[Recorded data]
::::
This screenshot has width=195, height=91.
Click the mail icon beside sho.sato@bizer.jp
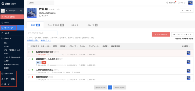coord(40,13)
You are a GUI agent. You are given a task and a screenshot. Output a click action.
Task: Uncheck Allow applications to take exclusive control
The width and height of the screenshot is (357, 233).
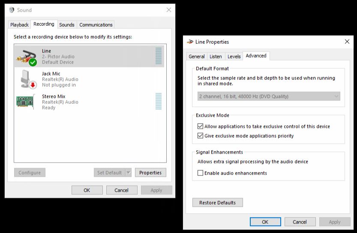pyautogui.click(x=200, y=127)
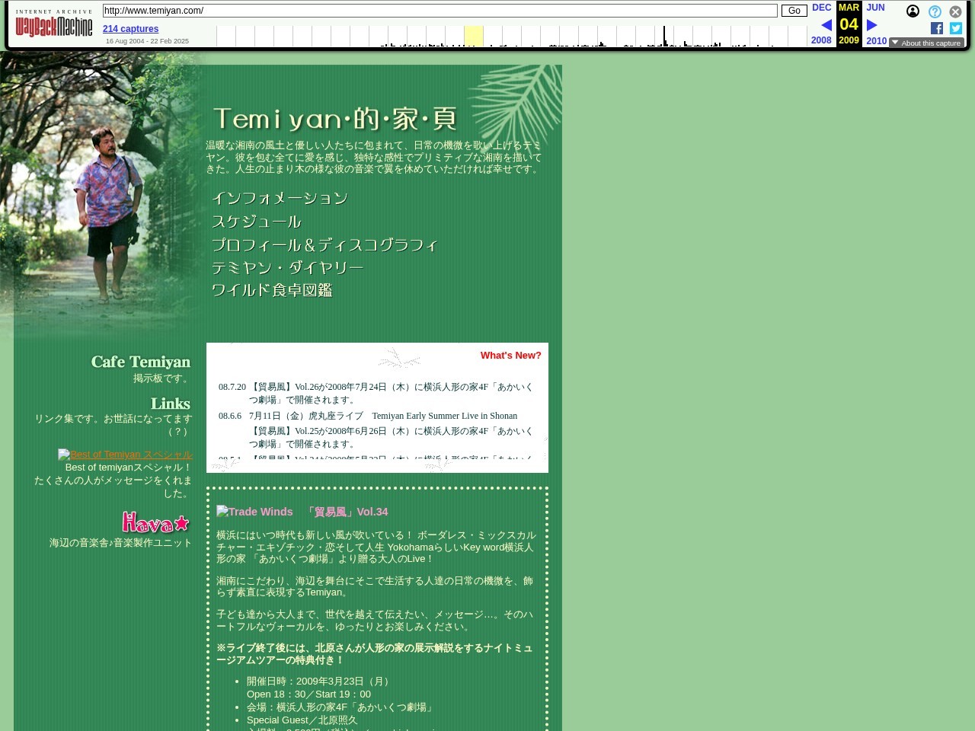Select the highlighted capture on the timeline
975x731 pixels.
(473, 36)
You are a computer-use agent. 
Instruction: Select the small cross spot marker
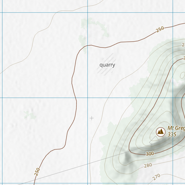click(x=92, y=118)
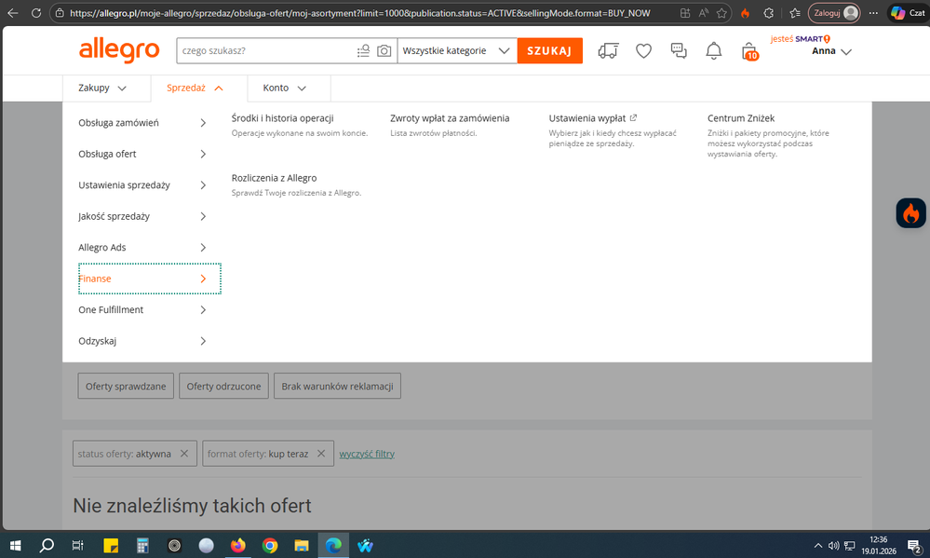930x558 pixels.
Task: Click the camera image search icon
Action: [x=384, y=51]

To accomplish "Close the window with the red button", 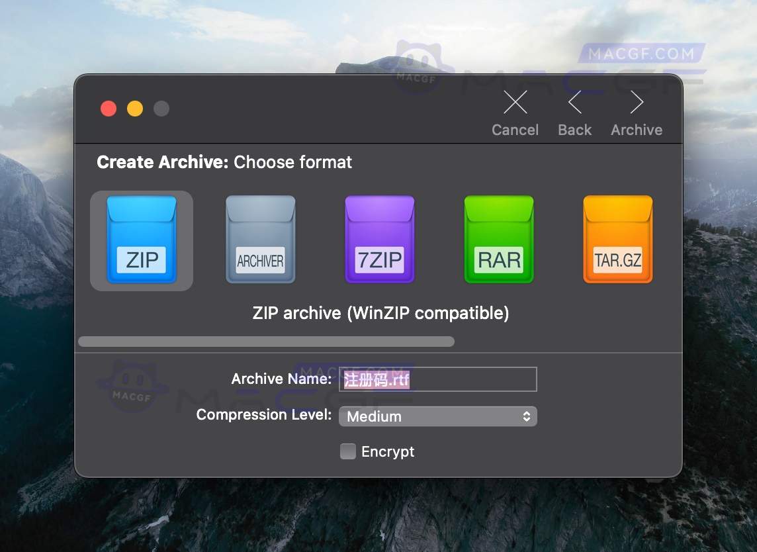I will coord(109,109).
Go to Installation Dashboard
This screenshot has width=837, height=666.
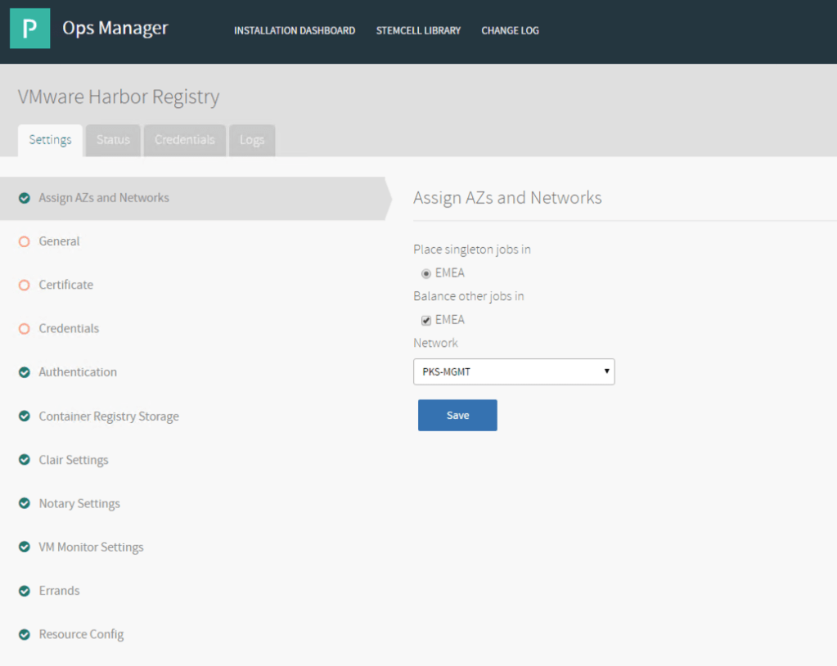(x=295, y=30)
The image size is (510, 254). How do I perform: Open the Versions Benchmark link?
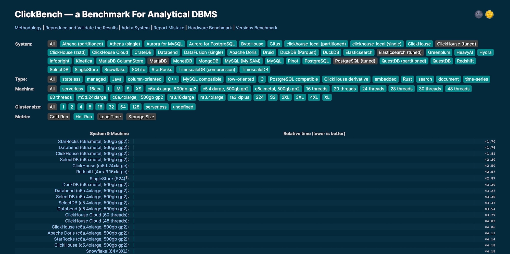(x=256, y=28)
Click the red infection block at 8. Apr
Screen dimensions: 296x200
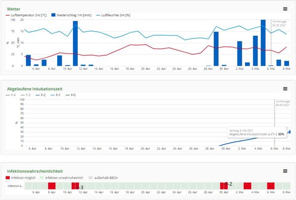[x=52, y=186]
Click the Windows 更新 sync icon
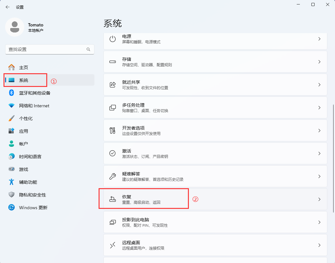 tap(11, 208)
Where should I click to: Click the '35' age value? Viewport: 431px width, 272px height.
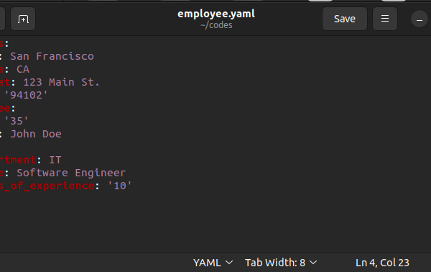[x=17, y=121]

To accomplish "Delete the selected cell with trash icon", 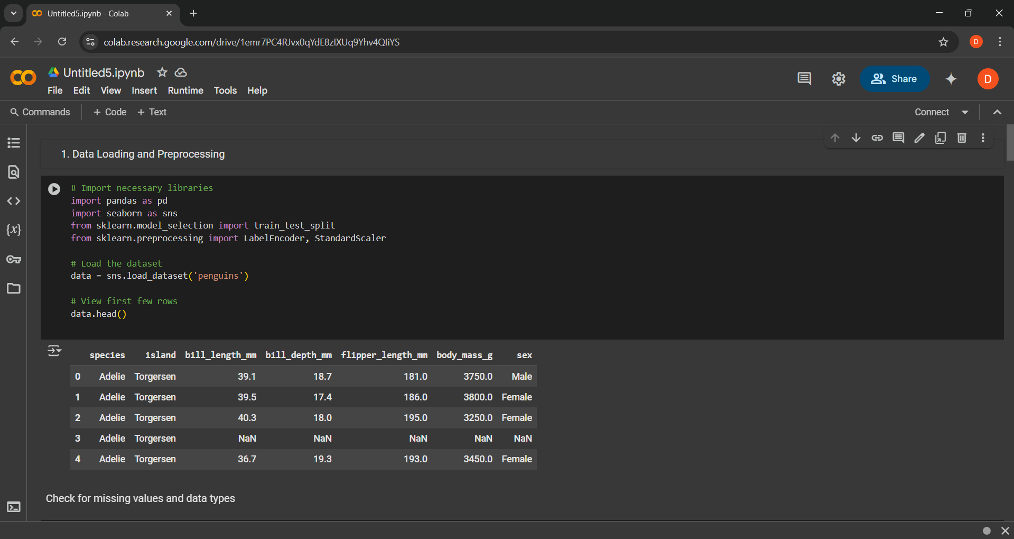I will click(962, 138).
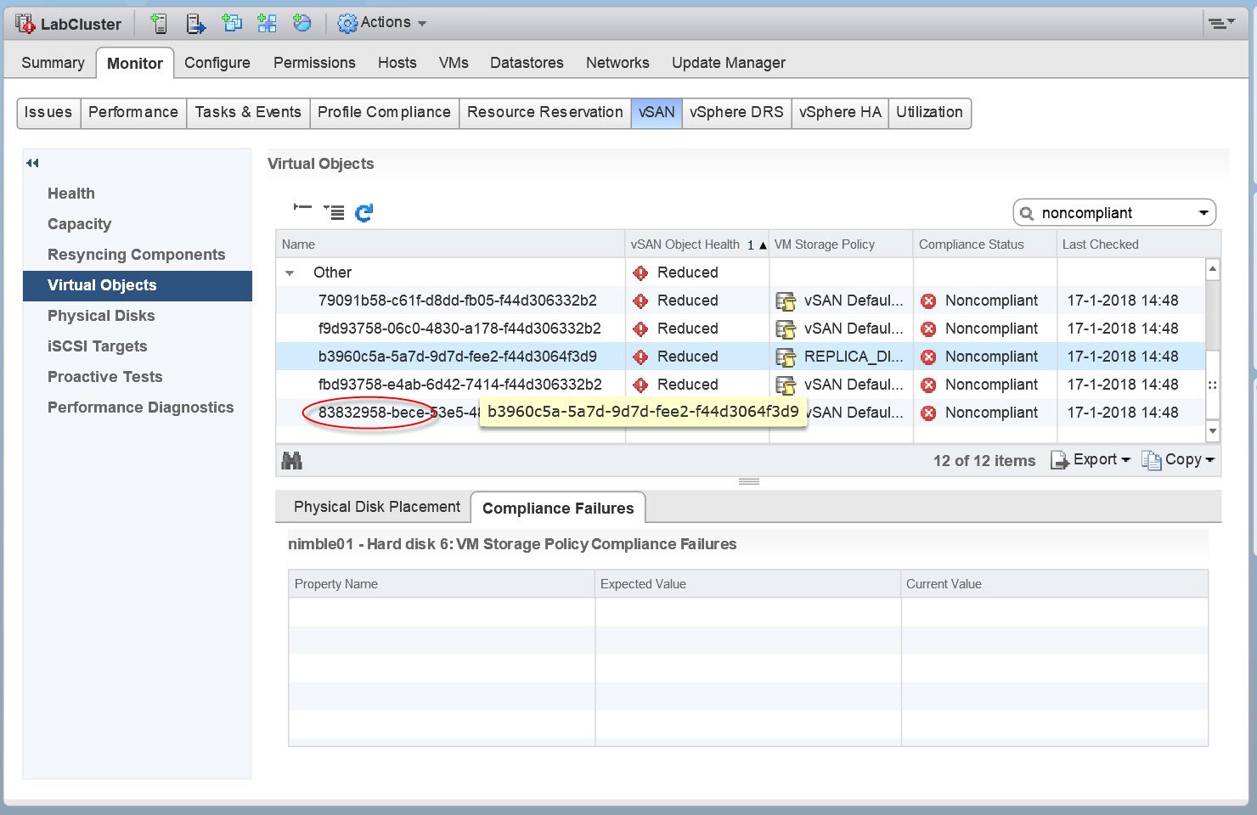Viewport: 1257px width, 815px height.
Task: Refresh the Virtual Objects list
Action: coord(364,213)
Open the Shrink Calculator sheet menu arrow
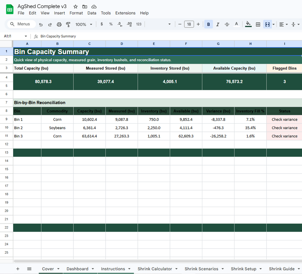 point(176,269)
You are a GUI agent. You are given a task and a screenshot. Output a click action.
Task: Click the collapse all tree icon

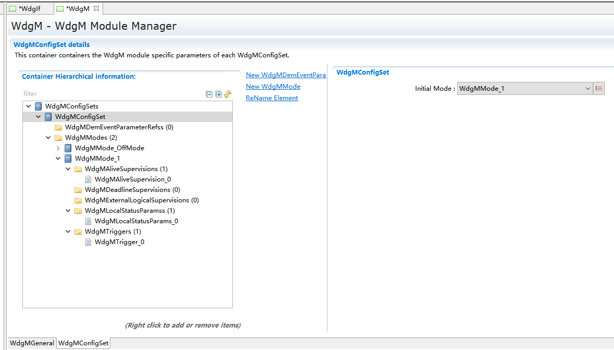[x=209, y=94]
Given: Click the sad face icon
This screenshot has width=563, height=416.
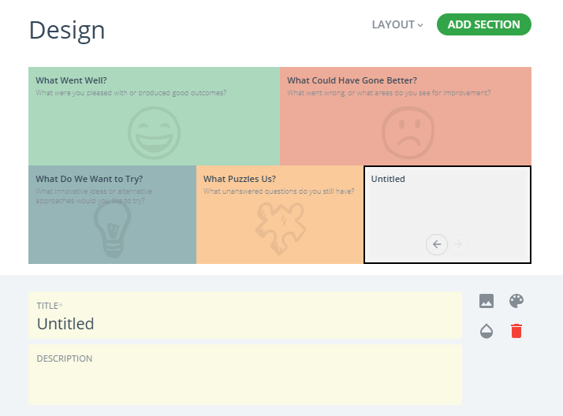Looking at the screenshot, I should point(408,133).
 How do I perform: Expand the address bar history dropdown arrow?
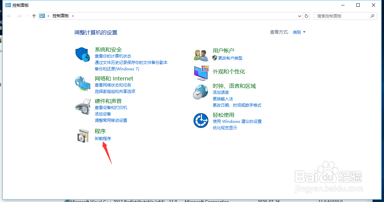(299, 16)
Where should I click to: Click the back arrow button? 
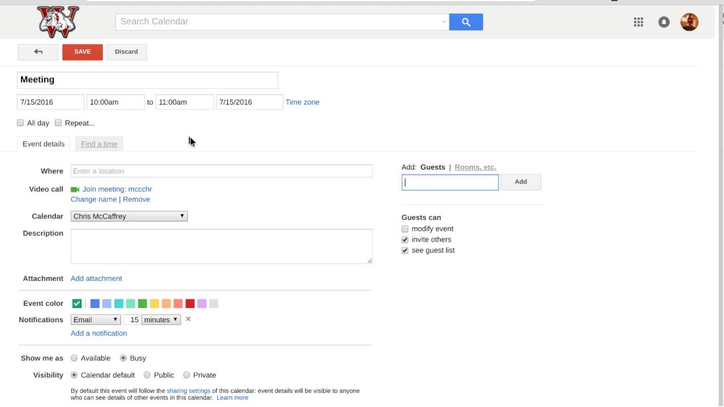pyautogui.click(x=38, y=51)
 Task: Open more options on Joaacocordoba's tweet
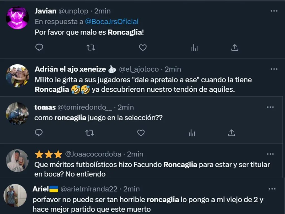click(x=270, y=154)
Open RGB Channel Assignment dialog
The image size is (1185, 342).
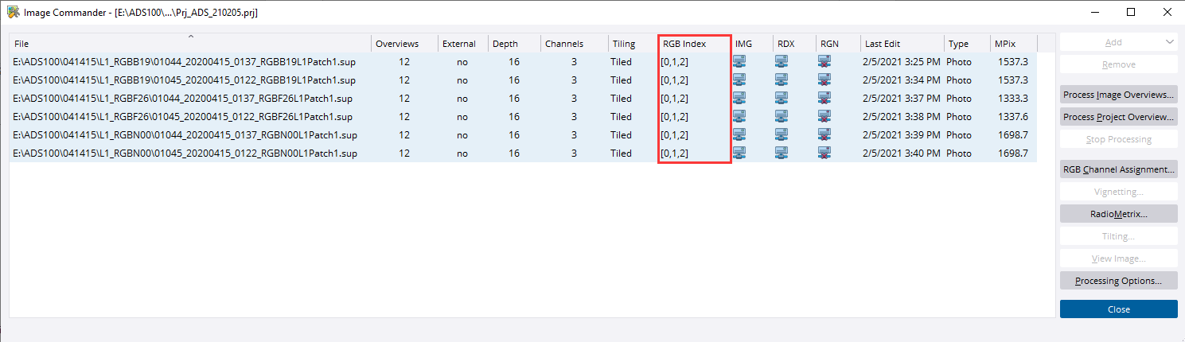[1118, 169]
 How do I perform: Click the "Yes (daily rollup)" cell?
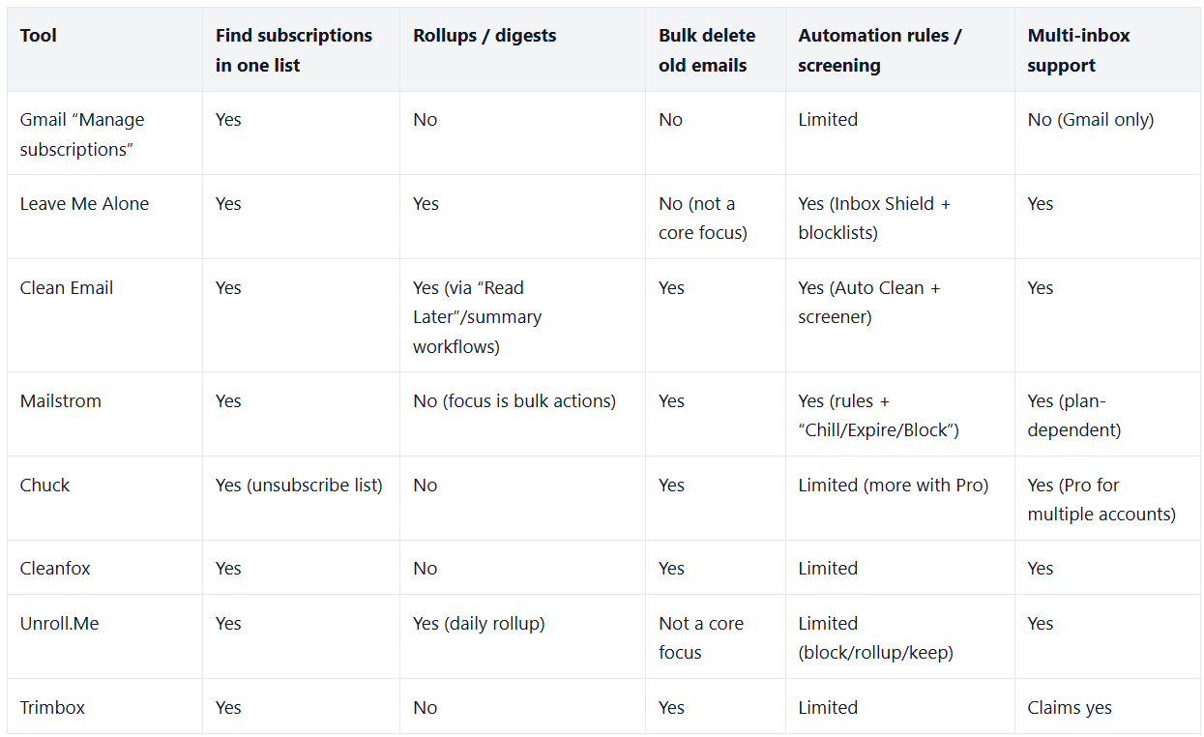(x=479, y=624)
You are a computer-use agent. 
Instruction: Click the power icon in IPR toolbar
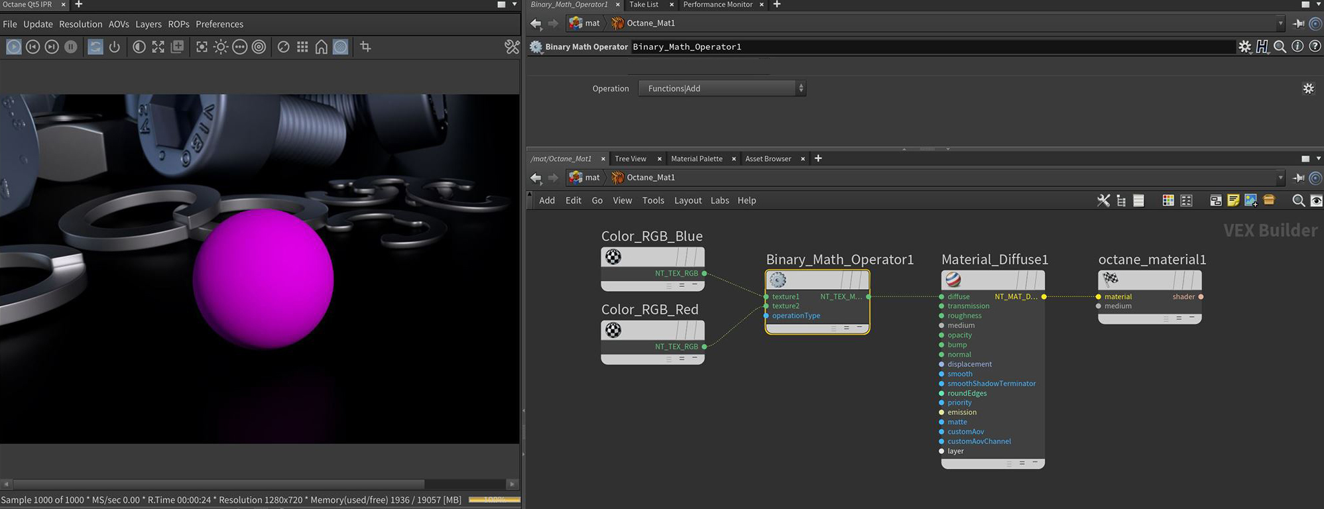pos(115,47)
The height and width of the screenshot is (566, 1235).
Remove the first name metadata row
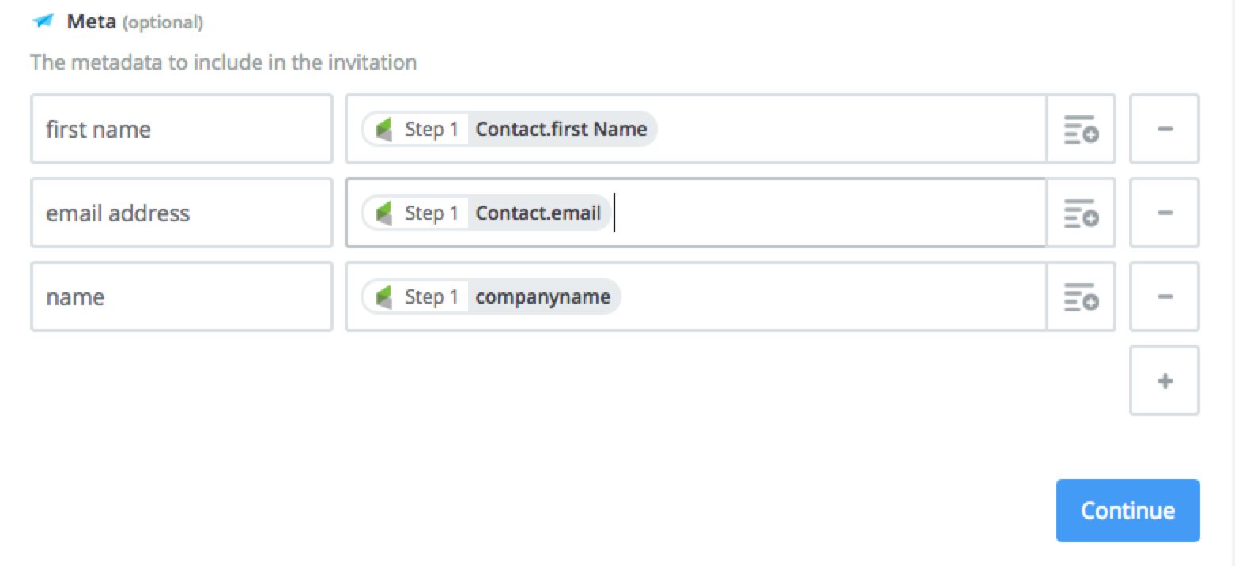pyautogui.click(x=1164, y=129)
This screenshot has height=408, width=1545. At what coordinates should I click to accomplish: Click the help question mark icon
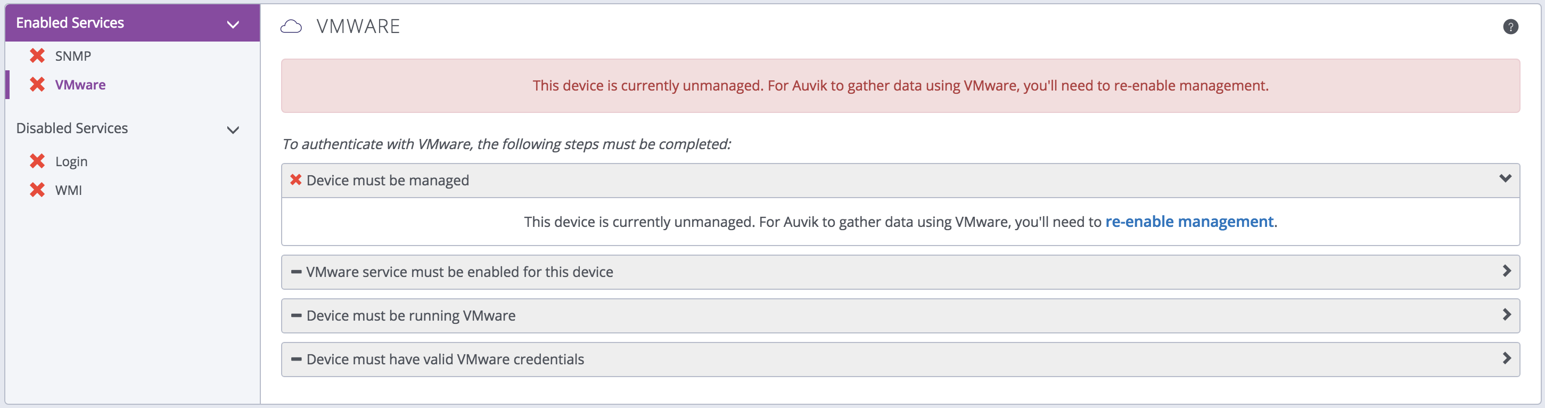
::::
Activity: Reproduce, exactly and with no pictures, the lines from the line containing "The image size is (1185, 342)." through the closing line of the data above, keeping both ends.

Answer box:
The image size is (1185, 342).
[1118, 169]
 How do I perform: Click the "Yes (daily rollup)" cell?
(x=479, y=624)
You are a computer-use agent. 
Instruction: Click the power icon in IPR toolbar
pos(115,47)
The height and width of the screenshot is (566, 1235).
Remove the first name metadata row
pyautogui.click(x=1164, y=129)
This screenshot has height=408, width=1545. At what coordinates should I click to accomplish: Click the help question mark icon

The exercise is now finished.